-- Start EXCERPT --
After his retirement, Ng took a training course for tour guides and then started to present local history to other people, just like how his father did with him.

Ng has also worked at museums and other scenic spots in Hong Kong, but he cares more about his home district, the Kowloon City District.

“Of course I have a deep affection for this district,” Ng said. “Although I’m not an expert, I, as a local resident, have unique understandings about it.” He explained that his presentation as a tour guide has the three dimensions – big history, small anecdotes and his personal feelings.

Ng kept expanding his reserve of knowledge in order to be a | better guide.

Once, from several different references, he discovered and patched up a rarely-mentioned story of a neighbourhood in which he had lived and designed a themed tour around it.

One of Ng’s old neighbours was curious about the topic and signed up for the tour, without knowing that Ng was the guide. Ng felt delighted to see the neighbour’s participation, as he thought that under his efforts, more residents began to pay attention to local history and culture.


Since more than five years ago, Ng began to guide citizens and tourists to join the Kowloon City In Transformation Walking Trail.

Built from the beginning of 2018 to July this year, the trail was an urban renewal project supported by the Urban Renewal Fund of the Hong Kong government, and operated by the Hong Kong Sheng Kung Hui Welfare Council.

“We encourage people, whether neighbours, citizens from other districts or even tourists from other cities, to walk along the trail so that they can have a direct perception of the district,” said Project Manager Chan Winglam.
-- End EXCERPT --
-- Start INFORMATION SHOWN --
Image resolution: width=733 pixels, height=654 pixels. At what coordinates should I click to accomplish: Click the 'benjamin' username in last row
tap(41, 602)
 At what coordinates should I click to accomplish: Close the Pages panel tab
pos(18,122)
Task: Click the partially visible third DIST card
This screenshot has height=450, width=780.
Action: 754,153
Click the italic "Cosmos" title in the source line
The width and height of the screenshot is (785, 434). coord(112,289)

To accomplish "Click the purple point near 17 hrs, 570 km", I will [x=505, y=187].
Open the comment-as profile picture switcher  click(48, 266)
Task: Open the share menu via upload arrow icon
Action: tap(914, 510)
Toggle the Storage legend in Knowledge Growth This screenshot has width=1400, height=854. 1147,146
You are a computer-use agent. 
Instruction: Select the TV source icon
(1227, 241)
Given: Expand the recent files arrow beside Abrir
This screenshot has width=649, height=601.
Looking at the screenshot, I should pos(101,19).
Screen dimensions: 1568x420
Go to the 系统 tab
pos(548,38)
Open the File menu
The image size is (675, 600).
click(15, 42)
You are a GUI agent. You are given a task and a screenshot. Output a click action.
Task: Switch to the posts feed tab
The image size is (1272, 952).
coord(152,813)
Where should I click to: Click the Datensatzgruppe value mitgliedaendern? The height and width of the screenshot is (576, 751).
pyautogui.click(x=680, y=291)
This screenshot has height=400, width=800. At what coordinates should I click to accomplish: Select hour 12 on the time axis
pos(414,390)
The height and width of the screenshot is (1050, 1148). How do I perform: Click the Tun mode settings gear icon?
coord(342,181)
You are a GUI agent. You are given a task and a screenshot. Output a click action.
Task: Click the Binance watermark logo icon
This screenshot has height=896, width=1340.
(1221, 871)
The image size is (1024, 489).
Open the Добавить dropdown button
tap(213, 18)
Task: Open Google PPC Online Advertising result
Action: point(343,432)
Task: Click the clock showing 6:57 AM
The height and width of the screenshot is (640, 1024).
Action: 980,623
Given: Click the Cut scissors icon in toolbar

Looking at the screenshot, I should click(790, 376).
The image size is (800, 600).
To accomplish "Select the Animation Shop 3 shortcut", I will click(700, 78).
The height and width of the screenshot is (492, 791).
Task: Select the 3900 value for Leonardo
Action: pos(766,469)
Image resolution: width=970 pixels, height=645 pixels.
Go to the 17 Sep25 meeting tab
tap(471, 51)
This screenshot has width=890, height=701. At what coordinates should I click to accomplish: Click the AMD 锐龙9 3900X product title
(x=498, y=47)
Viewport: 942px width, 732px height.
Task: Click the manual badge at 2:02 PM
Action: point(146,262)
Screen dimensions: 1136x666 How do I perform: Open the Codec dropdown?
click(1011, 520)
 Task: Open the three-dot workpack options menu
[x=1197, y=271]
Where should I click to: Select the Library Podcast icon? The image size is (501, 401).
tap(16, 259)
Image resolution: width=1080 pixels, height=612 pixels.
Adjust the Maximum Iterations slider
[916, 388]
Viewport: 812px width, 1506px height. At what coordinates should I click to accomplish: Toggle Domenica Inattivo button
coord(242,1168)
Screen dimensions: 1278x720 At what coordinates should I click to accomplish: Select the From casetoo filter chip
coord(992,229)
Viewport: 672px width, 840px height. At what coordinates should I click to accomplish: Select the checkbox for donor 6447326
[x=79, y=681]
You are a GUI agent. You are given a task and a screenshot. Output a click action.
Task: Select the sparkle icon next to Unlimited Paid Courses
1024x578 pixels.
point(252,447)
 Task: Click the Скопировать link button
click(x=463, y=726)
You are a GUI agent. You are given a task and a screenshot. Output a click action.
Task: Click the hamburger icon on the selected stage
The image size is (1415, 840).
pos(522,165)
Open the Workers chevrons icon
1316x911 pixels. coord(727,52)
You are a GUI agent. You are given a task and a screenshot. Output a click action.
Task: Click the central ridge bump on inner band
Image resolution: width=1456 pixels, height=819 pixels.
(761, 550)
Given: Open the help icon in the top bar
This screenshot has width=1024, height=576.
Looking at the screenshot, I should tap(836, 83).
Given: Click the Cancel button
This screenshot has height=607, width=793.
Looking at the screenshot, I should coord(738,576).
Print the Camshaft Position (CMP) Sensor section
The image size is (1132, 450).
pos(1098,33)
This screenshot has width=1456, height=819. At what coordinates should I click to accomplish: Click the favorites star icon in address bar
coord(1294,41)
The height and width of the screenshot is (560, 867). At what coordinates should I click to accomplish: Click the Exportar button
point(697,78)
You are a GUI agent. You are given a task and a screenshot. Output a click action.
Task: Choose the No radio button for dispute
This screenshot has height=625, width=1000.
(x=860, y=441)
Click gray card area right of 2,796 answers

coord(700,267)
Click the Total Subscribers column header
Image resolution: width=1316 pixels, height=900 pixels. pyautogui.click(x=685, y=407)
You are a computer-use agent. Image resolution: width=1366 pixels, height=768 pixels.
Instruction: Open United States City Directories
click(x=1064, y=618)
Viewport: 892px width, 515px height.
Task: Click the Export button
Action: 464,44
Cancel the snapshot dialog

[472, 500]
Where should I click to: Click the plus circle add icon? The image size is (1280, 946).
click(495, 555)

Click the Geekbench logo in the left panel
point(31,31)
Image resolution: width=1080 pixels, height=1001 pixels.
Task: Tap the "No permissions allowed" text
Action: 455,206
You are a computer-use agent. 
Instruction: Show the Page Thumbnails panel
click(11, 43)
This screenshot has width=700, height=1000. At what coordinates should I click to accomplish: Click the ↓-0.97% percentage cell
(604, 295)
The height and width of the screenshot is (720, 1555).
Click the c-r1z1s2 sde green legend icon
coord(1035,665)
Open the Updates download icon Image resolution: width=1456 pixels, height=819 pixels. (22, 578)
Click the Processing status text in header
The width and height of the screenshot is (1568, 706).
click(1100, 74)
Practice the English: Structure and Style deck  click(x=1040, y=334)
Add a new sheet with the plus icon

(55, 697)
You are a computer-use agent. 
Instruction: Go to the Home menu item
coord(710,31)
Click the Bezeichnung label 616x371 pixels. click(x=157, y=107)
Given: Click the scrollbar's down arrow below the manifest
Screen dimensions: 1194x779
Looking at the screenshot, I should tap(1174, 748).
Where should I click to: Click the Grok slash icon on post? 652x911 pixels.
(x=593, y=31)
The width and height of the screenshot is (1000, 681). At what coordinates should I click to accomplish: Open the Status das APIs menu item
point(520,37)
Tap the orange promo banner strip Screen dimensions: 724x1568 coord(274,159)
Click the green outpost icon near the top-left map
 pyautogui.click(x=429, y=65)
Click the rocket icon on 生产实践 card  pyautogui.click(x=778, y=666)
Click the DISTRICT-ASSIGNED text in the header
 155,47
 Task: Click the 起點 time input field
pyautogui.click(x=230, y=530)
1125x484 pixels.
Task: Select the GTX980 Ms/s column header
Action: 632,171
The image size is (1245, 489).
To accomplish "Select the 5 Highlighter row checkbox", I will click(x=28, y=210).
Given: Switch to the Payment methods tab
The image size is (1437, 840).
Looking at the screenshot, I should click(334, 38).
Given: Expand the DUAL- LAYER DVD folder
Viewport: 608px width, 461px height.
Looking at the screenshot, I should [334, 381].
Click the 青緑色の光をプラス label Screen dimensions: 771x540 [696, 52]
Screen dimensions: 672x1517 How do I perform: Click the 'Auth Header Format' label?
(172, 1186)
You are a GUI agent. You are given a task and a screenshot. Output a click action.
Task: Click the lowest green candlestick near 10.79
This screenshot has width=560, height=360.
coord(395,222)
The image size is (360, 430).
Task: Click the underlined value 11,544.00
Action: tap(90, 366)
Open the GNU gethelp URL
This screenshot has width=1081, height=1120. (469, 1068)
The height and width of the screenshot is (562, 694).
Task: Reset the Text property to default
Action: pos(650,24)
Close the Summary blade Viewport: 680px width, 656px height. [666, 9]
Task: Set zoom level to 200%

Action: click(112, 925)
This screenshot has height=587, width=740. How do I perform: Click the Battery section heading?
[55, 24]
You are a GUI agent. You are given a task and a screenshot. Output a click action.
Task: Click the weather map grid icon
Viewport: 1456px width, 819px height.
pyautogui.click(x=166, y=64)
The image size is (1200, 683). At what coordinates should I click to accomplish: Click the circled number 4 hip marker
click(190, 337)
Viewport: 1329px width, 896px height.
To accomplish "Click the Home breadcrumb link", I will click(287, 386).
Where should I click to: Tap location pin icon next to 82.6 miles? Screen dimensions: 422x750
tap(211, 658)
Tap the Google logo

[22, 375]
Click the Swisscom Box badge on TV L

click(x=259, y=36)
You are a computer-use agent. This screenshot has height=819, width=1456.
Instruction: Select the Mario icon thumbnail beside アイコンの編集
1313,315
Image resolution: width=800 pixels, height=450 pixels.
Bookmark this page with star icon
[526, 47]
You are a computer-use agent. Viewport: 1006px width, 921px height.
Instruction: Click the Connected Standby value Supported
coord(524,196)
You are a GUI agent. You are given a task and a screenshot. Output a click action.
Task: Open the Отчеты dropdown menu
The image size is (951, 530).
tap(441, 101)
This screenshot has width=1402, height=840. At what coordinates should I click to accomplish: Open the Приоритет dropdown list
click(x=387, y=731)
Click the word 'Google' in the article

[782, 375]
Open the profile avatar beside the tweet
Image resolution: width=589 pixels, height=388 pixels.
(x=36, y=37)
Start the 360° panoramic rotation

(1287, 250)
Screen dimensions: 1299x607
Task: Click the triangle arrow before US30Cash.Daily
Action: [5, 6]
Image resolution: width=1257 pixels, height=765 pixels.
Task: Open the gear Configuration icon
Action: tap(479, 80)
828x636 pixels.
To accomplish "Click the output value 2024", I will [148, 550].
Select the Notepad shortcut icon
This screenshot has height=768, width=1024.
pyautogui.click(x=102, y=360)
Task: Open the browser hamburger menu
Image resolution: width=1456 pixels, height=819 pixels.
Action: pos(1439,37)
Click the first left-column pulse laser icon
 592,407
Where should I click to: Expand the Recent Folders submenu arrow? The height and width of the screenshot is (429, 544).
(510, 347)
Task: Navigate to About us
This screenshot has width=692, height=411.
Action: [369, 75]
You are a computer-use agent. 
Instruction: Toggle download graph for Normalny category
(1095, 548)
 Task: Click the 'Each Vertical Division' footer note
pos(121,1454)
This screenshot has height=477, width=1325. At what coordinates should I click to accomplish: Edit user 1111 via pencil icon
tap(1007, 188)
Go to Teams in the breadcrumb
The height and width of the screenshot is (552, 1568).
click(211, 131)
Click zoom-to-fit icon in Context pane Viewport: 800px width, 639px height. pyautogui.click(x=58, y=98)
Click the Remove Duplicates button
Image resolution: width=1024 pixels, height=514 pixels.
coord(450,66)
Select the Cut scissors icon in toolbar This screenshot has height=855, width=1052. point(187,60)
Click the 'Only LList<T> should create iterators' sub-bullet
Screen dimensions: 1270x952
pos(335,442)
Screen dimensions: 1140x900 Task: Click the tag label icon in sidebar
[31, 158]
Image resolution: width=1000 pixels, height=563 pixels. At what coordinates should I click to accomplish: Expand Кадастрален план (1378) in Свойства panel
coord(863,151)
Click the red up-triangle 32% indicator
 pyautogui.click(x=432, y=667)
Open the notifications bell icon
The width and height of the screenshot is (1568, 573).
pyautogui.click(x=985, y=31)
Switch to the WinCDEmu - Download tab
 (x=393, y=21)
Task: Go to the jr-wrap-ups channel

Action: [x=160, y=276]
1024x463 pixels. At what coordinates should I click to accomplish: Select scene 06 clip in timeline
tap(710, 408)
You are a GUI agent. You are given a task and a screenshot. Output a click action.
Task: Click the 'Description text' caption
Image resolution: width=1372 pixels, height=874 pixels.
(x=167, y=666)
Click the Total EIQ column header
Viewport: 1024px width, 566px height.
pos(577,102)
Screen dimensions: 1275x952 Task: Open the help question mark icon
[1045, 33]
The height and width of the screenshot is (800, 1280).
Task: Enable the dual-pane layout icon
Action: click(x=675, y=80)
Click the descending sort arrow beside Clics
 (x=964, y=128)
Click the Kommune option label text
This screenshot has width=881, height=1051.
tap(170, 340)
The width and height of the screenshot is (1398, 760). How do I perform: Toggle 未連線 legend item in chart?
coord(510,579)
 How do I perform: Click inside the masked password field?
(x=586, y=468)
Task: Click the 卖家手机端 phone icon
-- End INFORMATION SHOWN --
PROBLEM REQUIREMENTS ▸ Please write the next part of the piece about Ng's work as a tour guide in Kowloon City, picking up after its final sentence. The records have nothing to do with this.

THE REPLY ▸
Not only a route for tourists to roam the city, the trail is more of a platform at which various urban renewal activities have been held.

“Old districts inevitably have to be regenerated,” Chan said.

“We want to involve more residents to participate in the renewal work, as the place belongs to them all.”

Walking along the trail, from time to time, one can see special patterns on some upgraded public infrastructures, such as lamp standards, handrails, benches, tiles, and well lids, among others.

According to Chan, those designs were inspired largely by the experiences and memories of local residents. “We invite them to our workshops and collect their impressions about the district,” she said.

Chan gave an example to illustrate the working procedure. As Kowloon means nine dragons in Chinese, a lot of residents chose the traditional Chinese character of long which means dragon to represent the district.

Then, several versions of the character were designed by professionals and evaluated by the residents.

The top-voted design has been added on the handrails along the trail.

So far, based upon the trail project, more than 760 various urban renewal activities, including design workshops, photo contests, guided tours, and story collections, have attracted around 85,000 participants to get to know more about the Kowloon City District.

Ng himself has led more than 100 tours along the trail.

As the new trend of city walk has been embraced by an increasing number of youngsters, he welcomes more visitors to follow him to wander in the regenerating Kowloon City District, as if walking from past to present.